5 - The Cognitive Approach - Internal Mental Processes Flashcards
Outline the cognitive approach
Considers behaviour to be influenced by thoughts, these thoughts can be conscious or non-conscious (internal mental processes).
Internal mental processes include perception, attention and memory.
What is inference and why is it required?
Direct observation of internal mental processes is not possible and so they must be inferred from the results of studies or the behaviour of participants.
Inference is going beyond the immediate evidence to make assumptions about mental processes that cannot be directly observed.
What is a drawback of inference?
As direct observation of memory is not possible,
and must be inferred from the behaviour of the participants, this inference could very easily be mistaken.
Define schema
Mental representations of experience, knowledge and
understanding.
Why are schemas useful?
Help organise and interpret information in the brain. For
example, schemas for specific events are based on expectations of how to behave in a different situation (e.g. a restaurant or a classroom) or in different
roles (e.g. as a prison guard or a student).
Allow us to take shortcuts when interpreting the vast amount of information we have to deal with on a daily basis.
Help us fill in the gaps in the absence of full information.
What is the limitation of schemas?
Cause us to exclude anything that does not conform
to our established ideas about the world, instead we focus on things that confirm our pre-existing beliefs and ideas.
What study did Bartlett carry out to research schemas?
English participants were asked to read a Native
American folk tale called, “The War of the Ghosts.”
It was unfamiliar, strange and had a different structure to an average English story.
After different lengths of time, they had to recall it.
What were the results of Bartlett’s study?
All participants changed the story to fit their own schemas. The details of the story became more, “English” and contained elements of English culture.
As more time passed it was found that participants seemed to remember less of the original information.
What are the two types of models used for internal mental processes?
Theoretical
Computer
Describe the theoretical model
Simplified representations based on current
research evidence.
Often pictorial in nature, represented by boxes and arrows that indicate cause and effect in mental processes.
Often incomplete and are frequently updated. For example, the Working Memory Model was first proposed in 1974, but a fourth component was added in 2000.
Describe computer models
Development of computers and computer programming led to a focus on the way in which sensory information is coded as it passes through
the memory system.
Using computers as an analogy, information is inputted
through the senses, coded into memory and then combined with previously stored information.
Computer models are often used to explain memory: long term memory is like a hard-disk and RAM is like working memory. Like working memory, RAM, is cleared and reset when a task has been carried out.
What are the positives of the cognitive approach?
Many applications in different areas of Psychology.
For example, social cognitions can help psychologists understand how people form impressions of others and how people might form cognitive errors and
biases.
Used to explain the development of faulty negative thinking which can aid our understanding of mental illnesses like depression. Vast influence on the
development of therapies in Psychology. For instance CBT aims to change negative thoughts into more positive thoughts to help treat depression.

→ DATA UNDER STUDY
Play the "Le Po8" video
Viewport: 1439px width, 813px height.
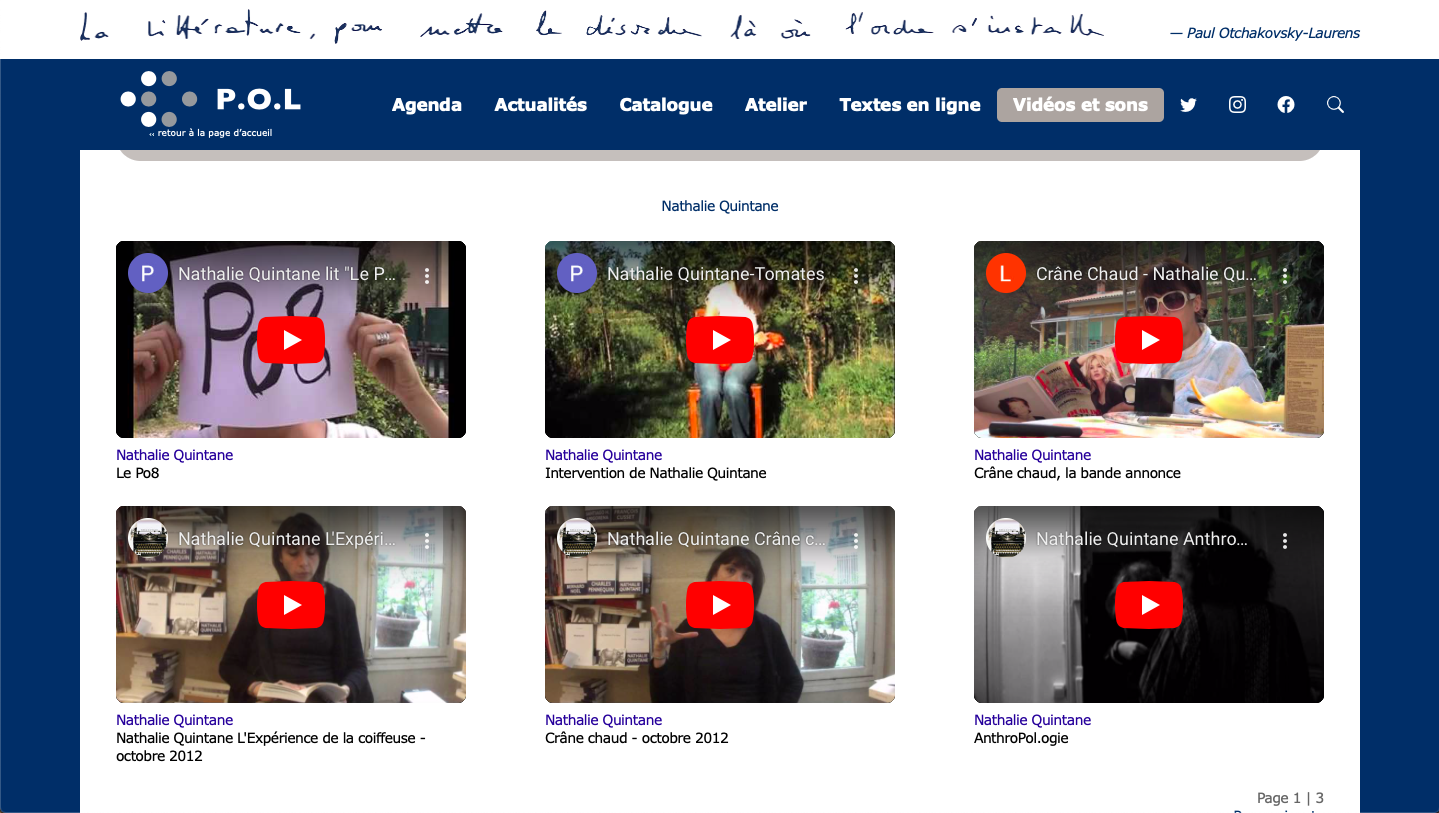291,340
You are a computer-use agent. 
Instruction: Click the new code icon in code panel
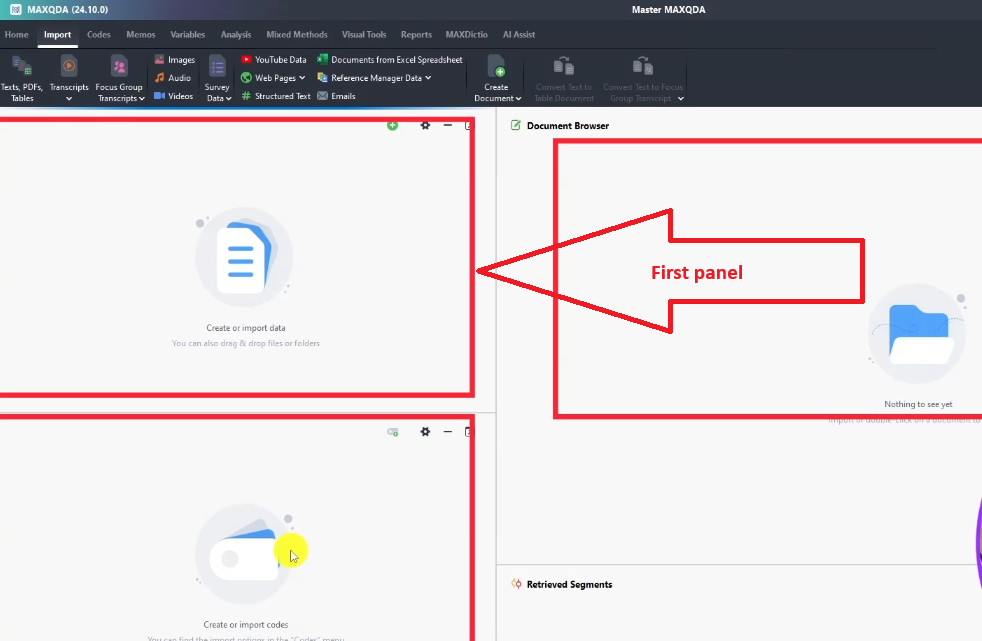tap(393, 432)
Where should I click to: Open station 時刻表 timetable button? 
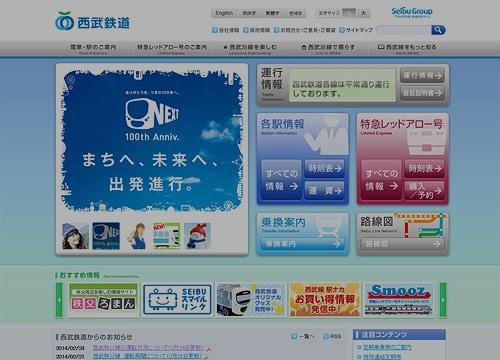(324, 169)
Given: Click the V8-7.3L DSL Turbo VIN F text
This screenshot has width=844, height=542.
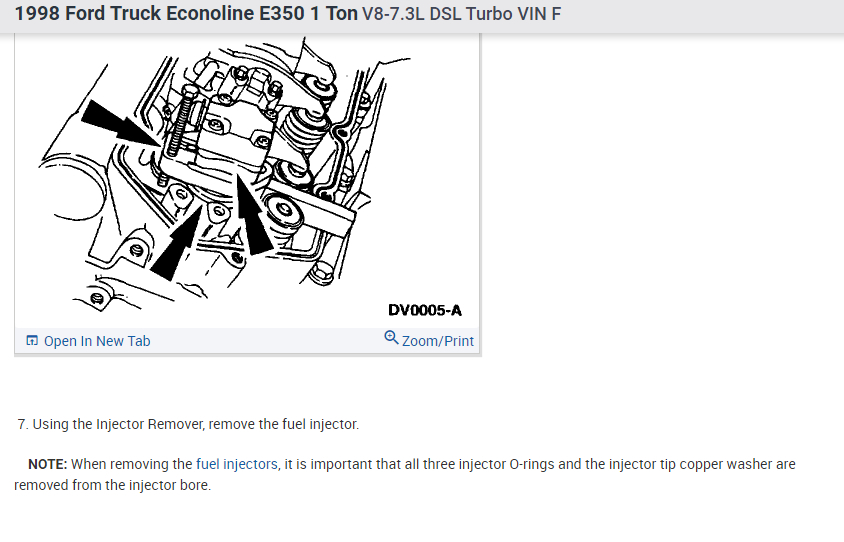Looking at the screenshot, I should click(x=461, y=14).
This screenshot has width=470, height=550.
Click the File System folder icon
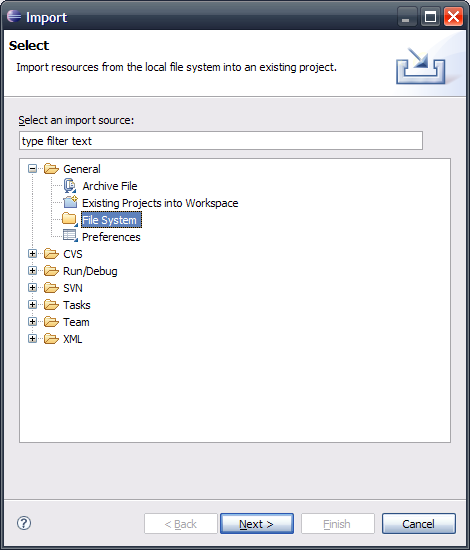[x=69, y=220]
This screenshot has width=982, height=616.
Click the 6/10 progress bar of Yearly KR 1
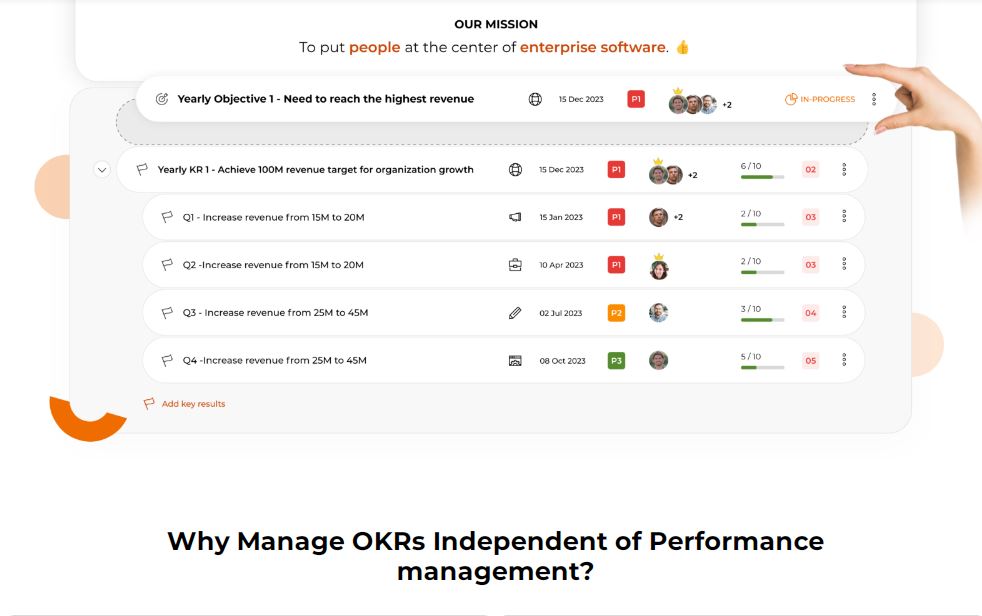coord(762,177)
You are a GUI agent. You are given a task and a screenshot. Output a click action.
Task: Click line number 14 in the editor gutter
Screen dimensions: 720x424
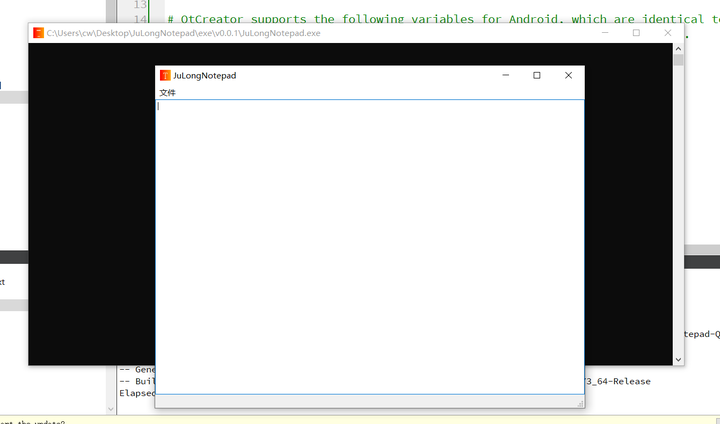click(x=140, y=19)
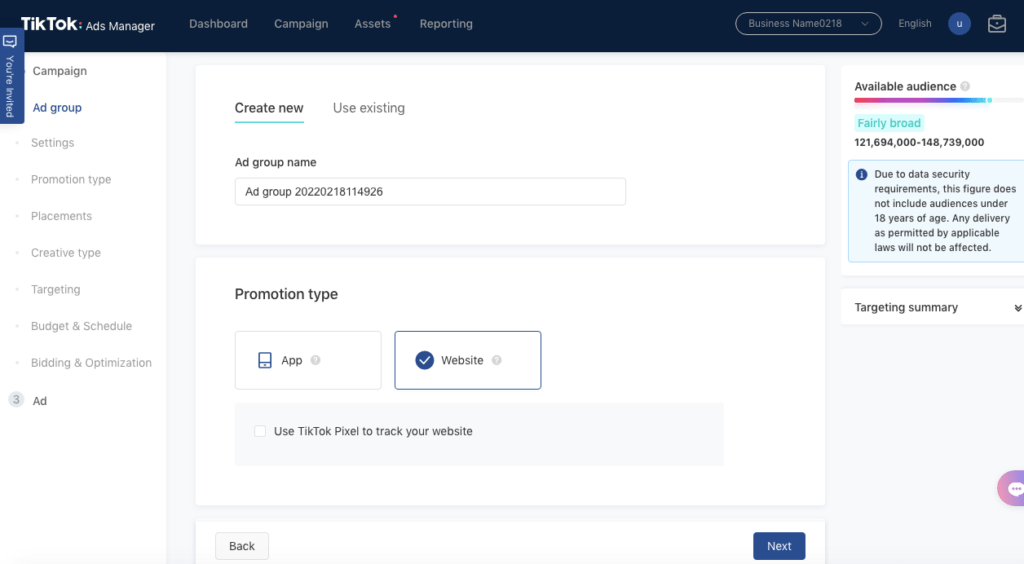Open the chat support bubble icon

[x=1014, y=489]
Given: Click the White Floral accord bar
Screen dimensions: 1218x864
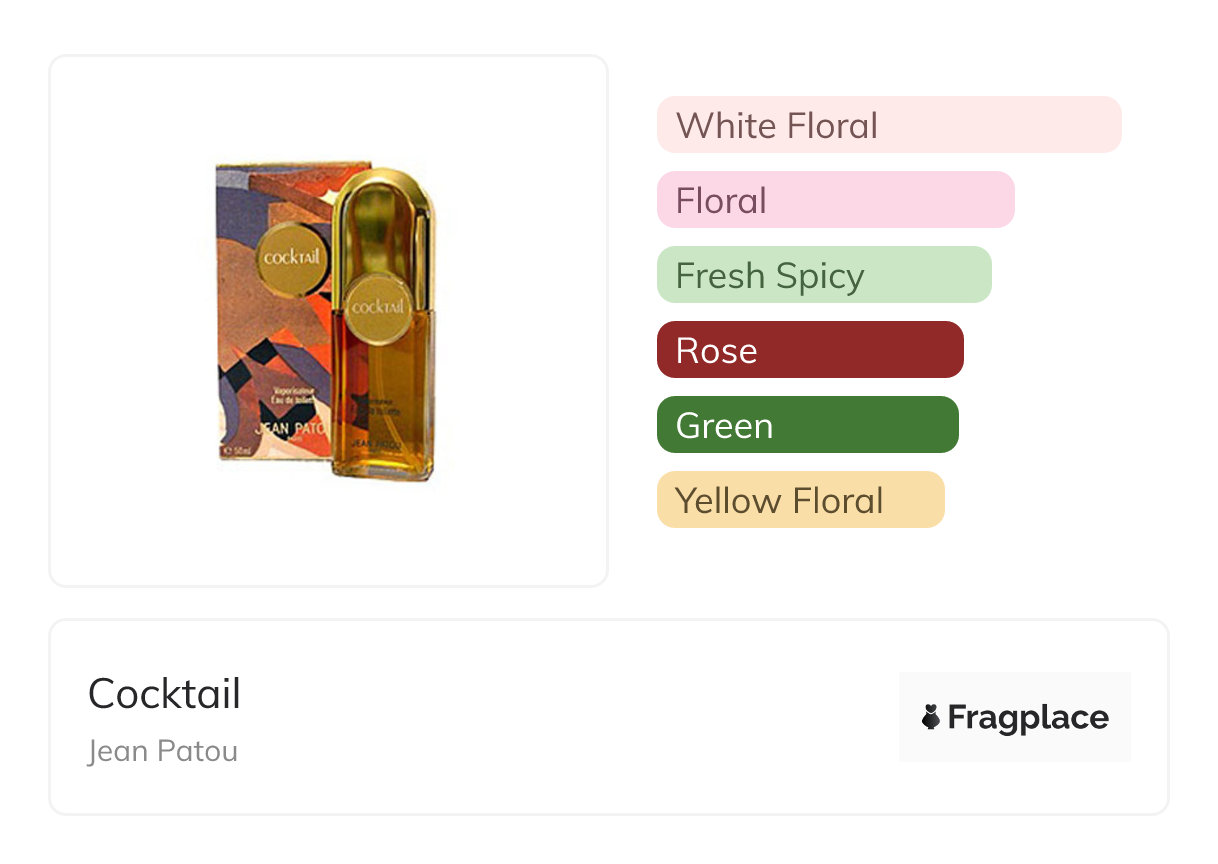Looking at the screenshot, I should point(888,125).
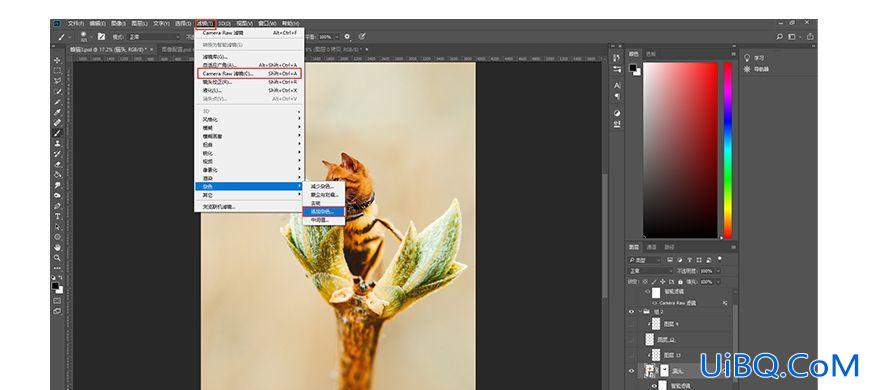
Task: Click the foreground color swatch in Color panel
Action: pos(633,68)
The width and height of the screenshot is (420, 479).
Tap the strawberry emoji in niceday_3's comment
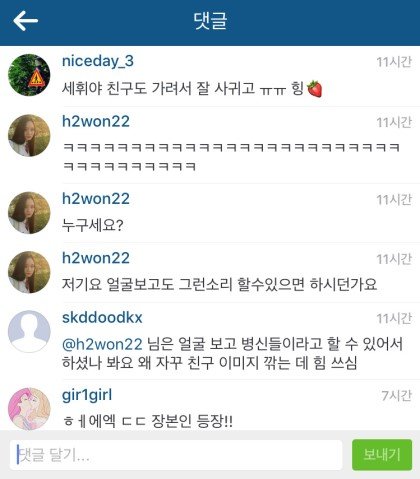point(315,89)
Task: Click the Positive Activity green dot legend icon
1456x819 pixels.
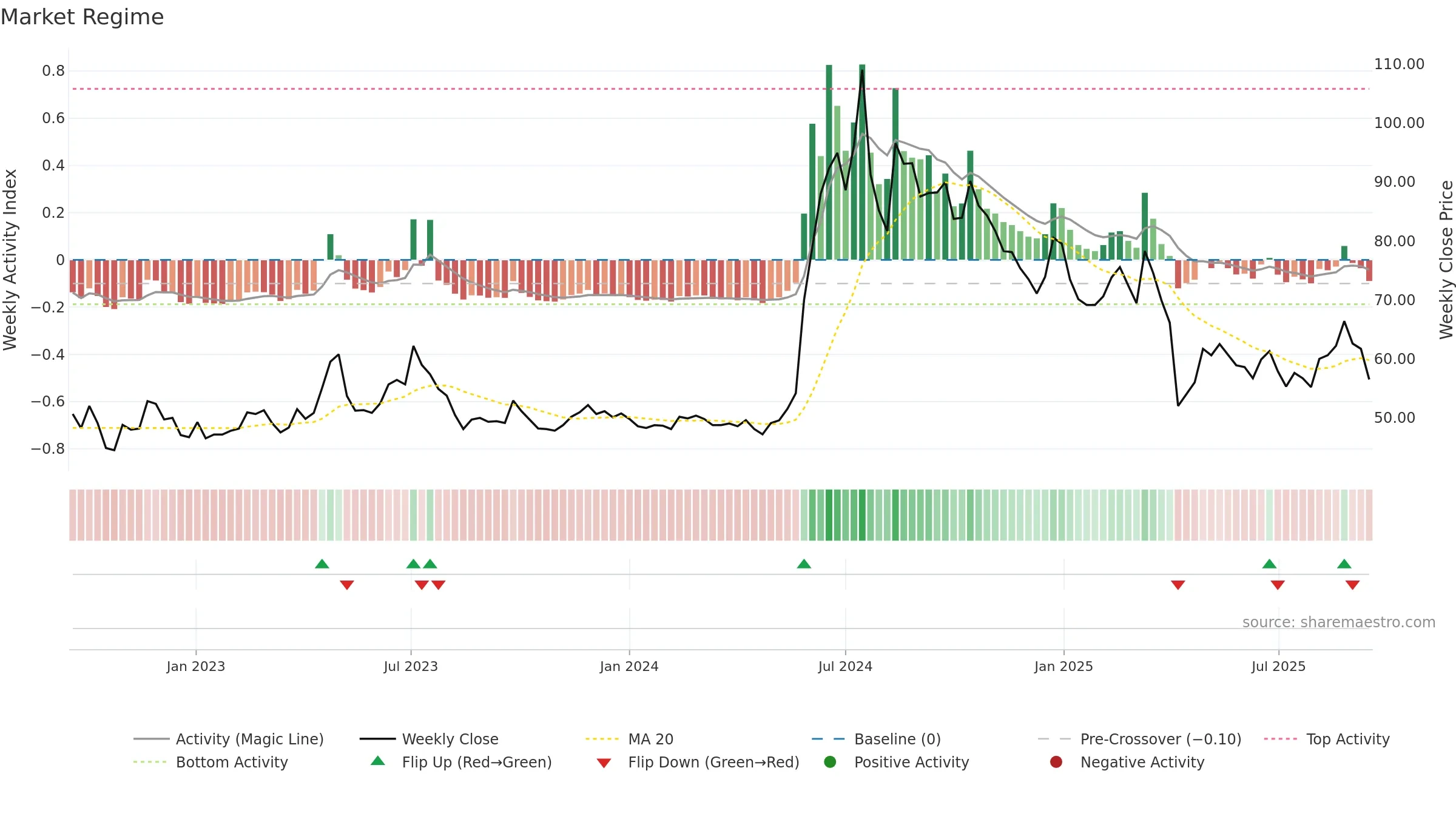Action: click(x=830, y=762)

→ TASK OBJECTIVE
From the cognitive approach flashcards, write out the passage starting with "5 - The Cognitive" and going on through "is it required?".

→ REPLY
5 - The Cognitive Approach - Internal Mental Processes Flashcards
Outline the cognitive approach
Considers behaviour to be influenced by thoughts, these thoughts can be conscious or non-conscious (internal mental processes).
Internal mental processes include perception, attention and memory.
What is inference and why is it required?